# types of forecast "goodness"

Allan Murphy's essay "What is a good forecast? An essay on the nature of goodness in weather forecasting" [Murphy 1993](https://doi.org/10.1175/1520-0434(1993)008%3C0281:WIAGFA%3E2.0.CO;2) explored several fundamental concepts in forecast verification. In it, he defined three distinct types of forecast "goodness":

## consistency
Consistency was defined as the degree to which the issued forecast corresponds to the forecaster's best judgment about the situation. Since the judgment of a forecaster is internal, this is not something that can be measured.
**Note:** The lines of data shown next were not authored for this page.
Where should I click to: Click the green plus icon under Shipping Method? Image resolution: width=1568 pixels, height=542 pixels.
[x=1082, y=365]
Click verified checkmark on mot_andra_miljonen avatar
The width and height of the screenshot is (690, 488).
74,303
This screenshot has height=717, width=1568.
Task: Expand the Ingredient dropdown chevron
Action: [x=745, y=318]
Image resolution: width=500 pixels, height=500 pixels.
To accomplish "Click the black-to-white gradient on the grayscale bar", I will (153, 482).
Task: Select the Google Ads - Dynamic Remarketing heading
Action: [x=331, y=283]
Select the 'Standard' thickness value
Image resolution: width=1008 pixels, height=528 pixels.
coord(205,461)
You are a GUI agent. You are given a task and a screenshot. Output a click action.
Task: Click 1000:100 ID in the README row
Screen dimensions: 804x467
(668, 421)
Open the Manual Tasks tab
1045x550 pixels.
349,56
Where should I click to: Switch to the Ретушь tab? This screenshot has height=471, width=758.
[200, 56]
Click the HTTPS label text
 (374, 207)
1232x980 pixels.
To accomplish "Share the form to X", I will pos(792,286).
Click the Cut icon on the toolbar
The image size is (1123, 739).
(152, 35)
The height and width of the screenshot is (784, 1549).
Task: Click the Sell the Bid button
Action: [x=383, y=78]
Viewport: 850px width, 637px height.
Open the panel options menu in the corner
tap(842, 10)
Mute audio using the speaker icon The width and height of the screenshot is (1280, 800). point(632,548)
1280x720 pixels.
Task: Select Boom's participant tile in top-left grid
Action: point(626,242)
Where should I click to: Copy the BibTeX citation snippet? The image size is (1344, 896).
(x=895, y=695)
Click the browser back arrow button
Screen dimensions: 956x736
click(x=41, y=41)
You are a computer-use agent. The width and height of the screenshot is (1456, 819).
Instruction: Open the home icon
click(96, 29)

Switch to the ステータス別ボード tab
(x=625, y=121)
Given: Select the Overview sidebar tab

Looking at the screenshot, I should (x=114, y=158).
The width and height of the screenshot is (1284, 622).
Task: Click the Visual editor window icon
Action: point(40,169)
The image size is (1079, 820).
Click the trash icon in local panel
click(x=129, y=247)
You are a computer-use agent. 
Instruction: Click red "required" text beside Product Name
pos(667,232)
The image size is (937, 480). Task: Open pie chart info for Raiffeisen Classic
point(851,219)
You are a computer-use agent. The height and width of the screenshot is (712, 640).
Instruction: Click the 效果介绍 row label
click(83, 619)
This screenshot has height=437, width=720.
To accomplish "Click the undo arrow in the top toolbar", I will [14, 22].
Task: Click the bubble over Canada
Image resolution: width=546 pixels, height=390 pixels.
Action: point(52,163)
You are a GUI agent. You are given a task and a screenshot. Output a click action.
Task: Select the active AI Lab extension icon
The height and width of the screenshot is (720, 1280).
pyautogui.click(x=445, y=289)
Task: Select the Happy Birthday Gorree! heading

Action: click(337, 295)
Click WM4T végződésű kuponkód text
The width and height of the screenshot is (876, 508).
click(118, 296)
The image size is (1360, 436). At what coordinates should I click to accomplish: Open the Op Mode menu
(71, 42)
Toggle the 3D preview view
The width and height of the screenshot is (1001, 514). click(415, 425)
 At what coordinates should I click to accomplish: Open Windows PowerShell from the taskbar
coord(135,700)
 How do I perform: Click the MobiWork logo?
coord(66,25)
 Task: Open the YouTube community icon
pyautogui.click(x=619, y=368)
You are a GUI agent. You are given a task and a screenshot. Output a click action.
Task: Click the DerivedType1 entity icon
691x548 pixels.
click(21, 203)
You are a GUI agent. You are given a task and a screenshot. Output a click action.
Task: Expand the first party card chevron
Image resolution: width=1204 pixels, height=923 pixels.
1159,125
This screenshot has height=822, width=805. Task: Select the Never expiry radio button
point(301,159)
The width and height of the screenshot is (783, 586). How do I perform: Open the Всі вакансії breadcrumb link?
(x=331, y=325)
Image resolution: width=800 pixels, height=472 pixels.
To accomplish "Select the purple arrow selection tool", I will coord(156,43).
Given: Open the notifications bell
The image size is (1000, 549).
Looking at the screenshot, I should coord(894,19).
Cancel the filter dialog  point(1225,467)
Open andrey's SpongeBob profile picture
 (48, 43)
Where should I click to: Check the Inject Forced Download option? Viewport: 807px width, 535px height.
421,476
Murphy (1993) discussed ways that forecasts can be inconsistent, such as when the uncertainty inherent in the forecaster's judgment is not properly expressed in the final forecast product, or if performance measures/scores are designed in such as way as to encourage forecasters to alter their issued products to try to optimize the expected score.

## quality
Quality was defined as "the degree of correspondence between forecasts and observerations" (Murphy 1993). This is typically what we are investigating when practicing forecast verification, typically different verification scores and measures provide information related to different "attributes" of quality. There are several dimensions or "aspects" of forecast quality which are inter-related, complicating comprehensive analyses of forecast quality.

## value
Value was defined as "the benefits realized - or expenses incurred - by individuals or organizations who use the forecasts to guide their choices" (Murphy 1993). Murphy made it clear that forecasts by themselves have no intrinsic value, they become valuable if/when they are able to positively influence the decisions made by the users of the forecast. Therefore, forecast value is directly connected to the end-users/stakeholders and their decision-making problems, making analysis of value quite challenging.

## aspects of quality

[Murphy (1993)](https://doi.org/10.1175/1520-0434(1993)008%3C0281:WIAGFA%3E2.0.CO;2) defined nine aspects of forecast quality, which are defined below. Each of these can be related to the general statistical framework for forecast verification established by 
[Murphy and Winkler (1987)](https://doi.org/10.1175/1520-0493(1987)115%3C1330:AGFFFV%3E2.0.CO;2) based on the joint probability of forecasts and observations. Denoting the forecasts by $f$ and observations by $x$, Murphy and Winkler (1987) described how the complete analysis of forecast verification information can be obtained from the joint distribution of forecasts and observations $p(f,x)$. 

### uncertainty
The variability of the observations, typically measured by the sample variance of observed values ($s^2_x=\frac{1}{N}\sum(x_i-\bar x)^2$). Presumably, observations that are highly variable are more difficult to predict, and are considered to have high uncertainty.

### sharpness
The variability of the forecasts, described by the distribution of forecast values, often measured by the sample variance of forecast values ($s^2_f=\frac{1}{N}\sum(f_i-\bar f)^2$)

### bias
The correspondence between the mean forecast $\bar f=\frac{1}{N}\sum f_i$ and mean observation $\bar x=\frac{1}{N}\sum x_i$. Typically measured as the difference between them (often called mean error $ME = \frac{1}{N}\sum(f_i-x_i)=\bar f - \bar x$) or as a ratio when forecasts are binary or probabilistic (often called frequency bias $B=\frac{\bar f}{\bar x}$).

### association
The strength of the linear relationship between individual pairs of forecasts and observations, typically measured by the sample covariance: 
\begin{equation}
s_{fx}=\frac{1}{N}\sum(f_i-\bar f)(x_i-\bar x)
\end{equation}

or correlation coefficient: 
\begin{equation}
r_{fx}=\frac{s_{fx}}{s_f s_x}
\end{equation}

Mutual information can also provide information on the degree of dependence between forecast and observed variables.

### accuracy
The average correspondence between individual pairs of forecast and observations. Many typical verification scores are measures of accuracy, such as mean squared error:
\begin{equation}
MSE=\frac{1}{N}\sum(f_i-x_i)^2
\end{equation}

and mean absolute error:
\begin{equation}
MAE=\frac{1}{N}\sum|f_i-x_i|
\end{equation}

### skill
Since "ignorant" forecasting approaches (persistence, climatology, or even random chance) can display some degree of accuracy, a forecasting system must provide better accuracy than those methods in order to be considered "skillful". Therefore, forecast skill is defined in terms of relative accuracy, or the accuracy of a forecast system compared to the accuracy of forecasts based on a "reference" approach, such as random chance, persistence, climatology, or a competing forecast system.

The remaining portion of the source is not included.